Automata Theory

Deterministic and non-deterministic models of computation, and the surprising fact that they are equivalent.

Learning Objectives

Deterministic Finite Automata (DFA)

A deterministic finite automaton is the simplest model of a computer: a machine with a finite number of states that reads its input one symbol at a time and transitions between states in a completely predictable way. At any point, the machine is in exactly one state, and each input symbol uniquely determines the next state.

Definition — DFA

A DFA is a 5-tuple M = (Q, Σ, δ, q₀, F) where Q is a finite set of states, Σ is the input alphabet, δ: Q × Σ → Q is the (total) transition function, q₀ ∈ Q is the start state, and F ⊆ Q is the set of accepting states. M accepts string w if the unique sequence of transitions starting at q₀ ends in a state in F.

The word "deterministic" captures the key constraint: the transition function δ is a function, not a relation — for each (state, symbol) pair there is exactly one outcome. This makes it easy to implement a DFA in software: at each step simply look up the next state in a table.

An example DFA with non-deterministic transitions.
Image: Source

Non-deterministic Finite Automata (NFA)

A non-deterministic finite automaton relaxes the constraint that each (state, symbol) pair maps to exactly one next state. In an NFA, a state may have zero, one, or multiple transitions on the same input symbol. An NFA also permits ε-transitions — state changes that consume no input at all. The machine accepts a string if any sequence of choices leads to an accepting state.

Definition — NFA

An NFA is a 5-tuple N = (Q, Σ, δ, q₀, F) where the transition function δ: Q × (Σ ∪ {ε}) → 𝒫(Q) maps each (state, symbol) pair to a set of possible next states (the power set of Q). N accepts w if there exists at least one accepting computation path over w.

Non-determinism is a powerful conceptual tool: NFAs are often much smaller and easier to design than equivalent DFAs. For example, constructing an NFA for the language "all binary strings ending in 01" requires only 3 states, while the minimal DFA needs 3 states too — but for more complex patterns the NFA advantage can be exponential in state count.

An example NFA with non-deterministic transitions.
Image: Source

The Equivalence of DFAs and NFAs

Despite their apparent difference in power, DFAs and NFAs recognise exactly the same class of languages — the regular languages. This is one of the most important and surprising results in automata theory.

Theorem — DFA/NFA Equivalence

For every NFA N there exists a DFA D such that L(N) = L(D). Conversely, every DFA is trivially an NFA. Therefore, the class of languages recognised by DFAs equals the class recognised by NFAs.
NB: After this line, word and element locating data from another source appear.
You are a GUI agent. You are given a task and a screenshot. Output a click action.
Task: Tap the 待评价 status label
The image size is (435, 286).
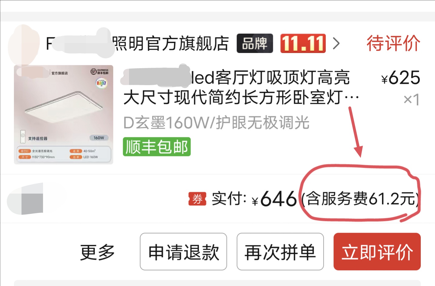point(393,43)
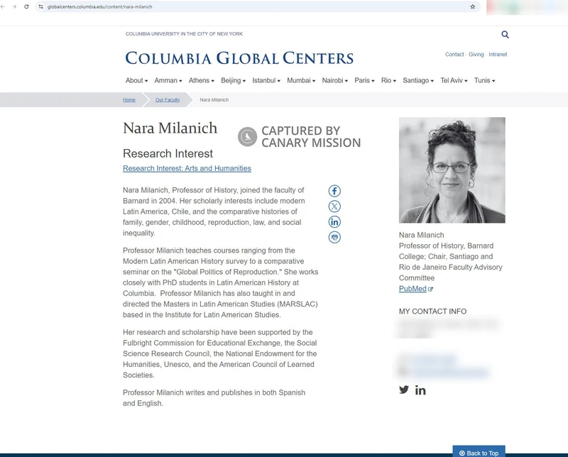Viewport: 568px width, 457px height.
Task: Visit Nara Milanich's Twitter profile
Action: (403, 389)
The Powerset (Subset) Construction

The proof is constructive: given an NFA N with n states, we build a DFA D whose states are the subsets of N's state set. Because the NFA can be in multiple states simultaneously, we track the set of all possible current states as a single DFA state. The resulting DFA has at most 2ⁿ states (one per subset of Q), though in practice many subsets are unreachable and the DFA is often much smaller.

Powerset Construction — Key Steps
  • The DFA start state is the ε-closure of N's start state (all states reachable via ε-transitions from q₀).
  • For each DFA state S (a set of NFA states) and each symbol a ∈ Σ, compute the DFA transition: δ_D(S, a) = ε-closure(⋃_{q∈S} δ_N(q, a)).
  • A DFA state S is accepting if S ∩ F ≠ ∅ (i.e., it contains at least one NFA accepting state).
  • Repeat until no new DFA states are generated.
The powerset construction: each DFA state (right) represents a subset of the NFA states (left), tracking all possible simultaneous NFA configurations.
Image: Source

Constructing Automata for Regular Languages

Designing an automaton for a given language requires understanding what information the machine needs to "remember" as it reads the input. Each state encodes a relevant property of the string seen so far. The key questions to ask are: what is the minimum amount of information needed to decide acceptance, and how does each new symbol update that information?

Design Strategies

Common Design Patterns
  • Tracking suffixes: To accept strings containing "ab", maintain states that track how much of "ab" has been matched so far (none, "a" seen, "ab" seen).
  • Counting modulo k: To accept strings whose length is divisible by k, cycle through k states, one per remainder class.
  • Boolean conditions: To enforce that a condition holds throughout, use a "dead" trap state for violation — once entered it cannot be left.
  • Product construction: To recognise the intersection of two regular languages L₁ ∩ L₂, build a DFA whose states are pairs (q₁, q₂) from the two individual DFAs.

The equivalence of DFAs and NFAs means you can choose whichever model is more natural for a given design task, and convert afterwards. This flexibility is one of the great practical benefits of the theory.